What the task asks:
Rewrite the items below, switching "Find the location of a particular element" to "Show where a certain element is" wherever it occurs and keeping everything else the same.

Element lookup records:
-------------------------

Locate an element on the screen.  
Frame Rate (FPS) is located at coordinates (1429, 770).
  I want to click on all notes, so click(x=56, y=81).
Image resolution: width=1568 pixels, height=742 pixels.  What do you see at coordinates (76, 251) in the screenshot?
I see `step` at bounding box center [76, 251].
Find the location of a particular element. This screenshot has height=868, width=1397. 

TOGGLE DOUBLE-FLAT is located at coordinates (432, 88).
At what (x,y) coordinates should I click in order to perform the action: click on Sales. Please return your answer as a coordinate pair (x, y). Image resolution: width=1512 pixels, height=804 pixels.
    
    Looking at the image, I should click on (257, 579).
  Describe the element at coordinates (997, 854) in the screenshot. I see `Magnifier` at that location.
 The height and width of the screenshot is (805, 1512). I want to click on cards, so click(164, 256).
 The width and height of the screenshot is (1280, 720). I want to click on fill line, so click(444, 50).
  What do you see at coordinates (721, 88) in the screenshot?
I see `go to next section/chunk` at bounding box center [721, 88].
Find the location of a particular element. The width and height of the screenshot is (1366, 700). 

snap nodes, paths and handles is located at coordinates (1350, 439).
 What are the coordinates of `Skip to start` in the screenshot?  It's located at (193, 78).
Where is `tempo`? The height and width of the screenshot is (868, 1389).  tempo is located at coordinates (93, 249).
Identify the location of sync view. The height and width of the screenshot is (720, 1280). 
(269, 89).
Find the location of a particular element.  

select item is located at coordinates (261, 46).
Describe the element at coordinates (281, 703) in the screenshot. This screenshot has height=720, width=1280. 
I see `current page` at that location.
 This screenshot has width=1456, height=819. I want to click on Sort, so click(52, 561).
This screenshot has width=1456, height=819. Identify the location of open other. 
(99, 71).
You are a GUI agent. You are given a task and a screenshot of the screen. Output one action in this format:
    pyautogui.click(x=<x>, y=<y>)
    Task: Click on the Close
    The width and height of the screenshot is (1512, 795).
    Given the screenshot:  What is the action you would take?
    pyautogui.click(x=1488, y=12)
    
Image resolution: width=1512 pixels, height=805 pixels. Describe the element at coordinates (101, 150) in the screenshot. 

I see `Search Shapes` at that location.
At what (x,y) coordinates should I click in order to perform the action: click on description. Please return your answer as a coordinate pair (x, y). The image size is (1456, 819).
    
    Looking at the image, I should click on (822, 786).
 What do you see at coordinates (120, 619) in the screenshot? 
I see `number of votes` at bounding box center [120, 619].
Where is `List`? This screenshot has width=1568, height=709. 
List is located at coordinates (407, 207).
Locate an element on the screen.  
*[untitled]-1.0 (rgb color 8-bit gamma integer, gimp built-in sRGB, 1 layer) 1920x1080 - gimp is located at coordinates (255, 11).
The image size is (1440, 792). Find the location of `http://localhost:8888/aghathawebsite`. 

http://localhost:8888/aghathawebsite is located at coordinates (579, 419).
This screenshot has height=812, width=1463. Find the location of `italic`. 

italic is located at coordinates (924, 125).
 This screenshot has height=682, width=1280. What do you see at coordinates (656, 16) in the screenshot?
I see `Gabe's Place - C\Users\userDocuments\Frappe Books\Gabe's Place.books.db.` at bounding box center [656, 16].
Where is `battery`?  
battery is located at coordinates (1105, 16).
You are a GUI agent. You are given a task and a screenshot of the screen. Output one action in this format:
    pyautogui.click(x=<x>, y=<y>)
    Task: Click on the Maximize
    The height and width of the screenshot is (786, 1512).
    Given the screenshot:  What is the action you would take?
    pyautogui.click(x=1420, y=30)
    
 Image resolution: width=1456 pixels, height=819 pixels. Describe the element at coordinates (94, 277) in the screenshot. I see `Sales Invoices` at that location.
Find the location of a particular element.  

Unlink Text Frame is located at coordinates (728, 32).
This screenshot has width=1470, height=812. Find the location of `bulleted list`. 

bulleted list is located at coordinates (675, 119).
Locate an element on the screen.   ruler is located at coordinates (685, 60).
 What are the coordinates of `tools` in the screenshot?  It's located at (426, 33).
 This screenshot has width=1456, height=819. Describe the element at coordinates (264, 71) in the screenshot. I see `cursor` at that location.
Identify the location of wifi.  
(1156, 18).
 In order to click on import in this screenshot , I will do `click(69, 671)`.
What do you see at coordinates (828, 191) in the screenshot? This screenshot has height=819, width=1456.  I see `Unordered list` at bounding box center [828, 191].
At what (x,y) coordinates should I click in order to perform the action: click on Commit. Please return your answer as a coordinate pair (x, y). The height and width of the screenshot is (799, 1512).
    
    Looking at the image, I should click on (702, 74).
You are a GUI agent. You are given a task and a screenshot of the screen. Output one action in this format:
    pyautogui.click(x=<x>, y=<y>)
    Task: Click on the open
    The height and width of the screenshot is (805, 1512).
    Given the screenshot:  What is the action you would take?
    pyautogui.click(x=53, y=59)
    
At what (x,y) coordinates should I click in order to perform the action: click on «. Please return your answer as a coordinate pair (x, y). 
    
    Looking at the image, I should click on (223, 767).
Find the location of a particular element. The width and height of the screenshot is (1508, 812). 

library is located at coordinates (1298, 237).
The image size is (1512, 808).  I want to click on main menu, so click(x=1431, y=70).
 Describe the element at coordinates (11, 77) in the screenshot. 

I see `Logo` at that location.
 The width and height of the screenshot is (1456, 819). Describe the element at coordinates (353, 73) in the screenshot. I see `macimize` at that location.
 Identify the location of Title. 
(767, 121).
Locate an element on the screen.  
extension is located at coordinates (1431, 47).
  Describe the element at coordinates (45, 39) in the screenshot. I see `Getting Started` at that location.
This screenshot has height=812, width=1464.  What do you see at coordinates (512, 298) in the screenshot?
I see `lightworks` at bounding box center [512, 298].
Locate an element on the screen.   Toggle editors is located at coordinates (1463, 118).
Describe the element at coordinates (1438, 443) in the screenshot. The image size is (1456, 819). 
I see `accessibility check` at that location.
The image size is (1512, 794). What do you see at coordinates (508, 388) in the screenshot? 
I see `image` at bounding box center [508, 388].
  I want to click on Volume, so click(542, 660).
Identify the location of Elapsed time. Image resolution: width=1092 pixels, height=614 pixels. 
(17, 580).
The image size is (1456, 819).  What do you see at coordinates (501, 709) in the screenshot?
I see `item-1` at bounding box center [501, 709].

-------------------------

The completed task:
Locate an element on the screen.  
Frame Rate (FPS) is located at coordinates (1429, 770).
  I want to click on all notes, so click(x=56, y=81).
Image resolution: width=1568 pixels, height=742 pixels.  What do you see at coordinates (76, 251) in the screenshot?
I see `step` at bounding box center [76, 251].
Show where a certain element is. This screenshot has height=868, width=1397. 

TOGGLE DOUBLE-FLAT is located at coordinates (432, 88).
At what (x,y) coordinates should I click in order to perform the action: click on Sales. Please return your answer as a coordinate pair (x, y). Image resolution: width=1512 pixels, height=804 pixels.
    
    Looking at the image, I should click on (257, 579).
  Describe the element at coordinates (997, 854) in the screenshot. I see `Magnifier` at that location.
 The height and width of the screenshot is (805, 1512). I want to click on cards, so click(164, 256).
 The width and height of the screenshot is (1280, 720). I want to click on fill line, so click(444, 50).
  What do you see at coordinates (721, 88) in the screenshot?
I see `go to next section/chunk` at bounding box center [721, 88].
Show where a certain element is. The width and height of the screenshot is (1366, 700). 

snap nodes, paths and handles is located at coordinates (1350, 439).
 What are the coordinates of `Skip to start` in the screenshot?  It's located at (193, 78).
Where is `tempo`? The height and width of the screenshot is (868, 1389).  tempo is located at coordinates (93, 249).
Identify the location of sync view. The height and width of the screenshot is (720, 1280). 
(269, 89).
Show where a certain element is.  

select item is located at coordinates (261, 46).
Describe the element at coordinates (281, 703) in the screenshot. This screenshot has height=720, width=1280. 
I see `current page` at that location.
 This screenshot has width=1456, height=819. I want to click on Sort, so click(52, 561).
This screenshot has width=1456, height=819. Identify the location of open other. 
(99, 71).
You are a GUI agent. You are given a task and a screenshot of the screen. Output one action in this format:
    pyautogui.click(x=<x>, y=<y>)
    Task: Click on the Close
    The width and height of the screenshot is (1512, 795).
    Given the screenshot:  What is the action you would take?
    pyautogui.click(x=1488, y=12)
    
Image resolution: width=1512 pixels, height=805 pixels. Describe the element at coordinates (101, 150) in the screenshot. 

I see `Search Shapes` at that location.
At what (x,y) coordinates should I click in order to perform the action: click on description. Please return your answer as a coordinate pair (x, y). The image size is (1456, 819).
    
    Looking at the image, I should click on (822, 786).
 What do you see at coordinates (120, 619) in the screenshot? 
I see `number of votes` at bounding box center [120, 619].
Where is `List`? This screenshot has width=1568, height=709. 
List is located at coordinates (407, 207).
Locate an element on the screen.  
*[untitled]-1.0 (rgb color 8-bit gamma integer, gimp built-in sRGB, 1 layer) 1920x1080 - gimp is located at coordinates (255, 11).
The image size is (1440, 792). Find the location of `http://localhost:8888/aghathawebsite`. 

http://localhost:8888/aghathawebsite is located at coordinates (579, 419).
This screenshot has height=812, width=1463. Find the location of `italic`. 

italic is located at coordinates (924, 125).
 This screenshot has height=682, width=1280. What do you see at coordinates (656, 16) in the screenshot?
I see `Gabe's Place - C\Users\userDocuments\Frappe Books\Gabe's Place.books.db.` at bounding box center [656, 16].
Where is `battery`?  
battery is located at coordinates (1105, 16).
You are a GUI agent. You are given a task and a screenshot of the screen. Output one action in this format:
    pyautogui.click(x=<x>, y=<y>)
    Task: Click on the Maximize
    The height and width of the screenshot is (786, 1512).
    Given the screenshot:  What is the action you would take?
    pyautogui.click(x=1420, y=30)
    
 Image resolution: width=1456 pixels, height=819 pixels. Describe the element at coordinates (94, 277) in the screenshot. I see `Sales Invoices` at that location.
Show where a certain element is.  

Unlink Text Frame is located at coordinates (728, 32).
This screenshot has width=1470, height=812. Find the location of `bulleted list`. 

bulleted list is located at coordinates (675, 119).
Locate an element on the screen.   ruler is located at coordinates (685, 60).
 What are the coordinates of `tools` in the screenshot?  It's located at (426, 33).
 This screenshot has width=1456, height=819. Describe the element at coordinates (264, 71) in the screenshot. I see `cursor` at that location.
Identify the location of wifi.  
(1156, 18).
 In order to click on import in this screenshot , I will do `click(69, 671)`.
What do you see at coordinates (828, 191) in the screenshot? This screenshot has height=819, width=1456.  I see `Unordered list` at bounding box center [828, 191].
At what (x,y) coordinates should I click in order to perform the action: click on Commit. Please return your answer as a coordinate pair (x, y). The height and width of the screenshot is (799, 1512).
    
    Looking at the image, I should click on (702, 74).
You are a GUI agent. You are given a task and a screenshot of the screen. Output one action in this format:
    pyautogui.click(x=<x>, y=<y>)
    Task: Click on the open
    The height and width of the screenshot is (805, 1512).
    Given the screenshot:  What is the action you would take?
    pyautogui.click(x=53, y=59)
    
At what (x,y) coordinates should I click in order to perform the action: click on «. Please return your answer as a coordinate pair (x, y). 
    
    Looking at the image, I should click on (223, 767).
Show where a certain element is. The width and height of the screenshot is (1508, 812). 

library is located at coordinates (1298, 237).
The image size is (1512, 808).  I want to click on main menu, so click(x=1431, y=70).
 Describe the element at coordinates (11, 77) in the screenshot. 

I see `Logo` at that location.
 The width and height of the screenshot is (1456, 819). Describe the element at coordinates (353, 73) in the screenshot. I see `macimize` at that location.
 Identify the location of Title. 
(767, 121).
Locate an element on the screen.  
extension is located at coordinates (1431, 47).
  Describe the element at coordinates (45, 39) in the screenshot. I see `Getting Started` at that location.
This screenshot has height=812, width=1464.  What do you see at coordinates (512, 298) in the screenshot?
I see `lightworks` at bounding box center [512, 298].
Locate an element on the screen.   Toggle editors is located at coordinates (1463, 118).
Describe the element at coordinates (1438, 443) in the screenshot. The image size is (1456, 819). 
I see `accessibility check` at that location.
The image size is (1512, 794). What do you see at coordinates (508, 388) in the screenshot? 
I see `image` at bounding box center [508, 388].
  I want to click on Volume, so click(542, 660).
Identify the location of Elapsed time. Image resolution: width=1092 pixels, height=614 pixels. 
(17, 580).
The image size is (1456, 819).  What do you see at coordinates (501, 709) in the screenshot?
I see `item-1` at bounding box center [501, 709].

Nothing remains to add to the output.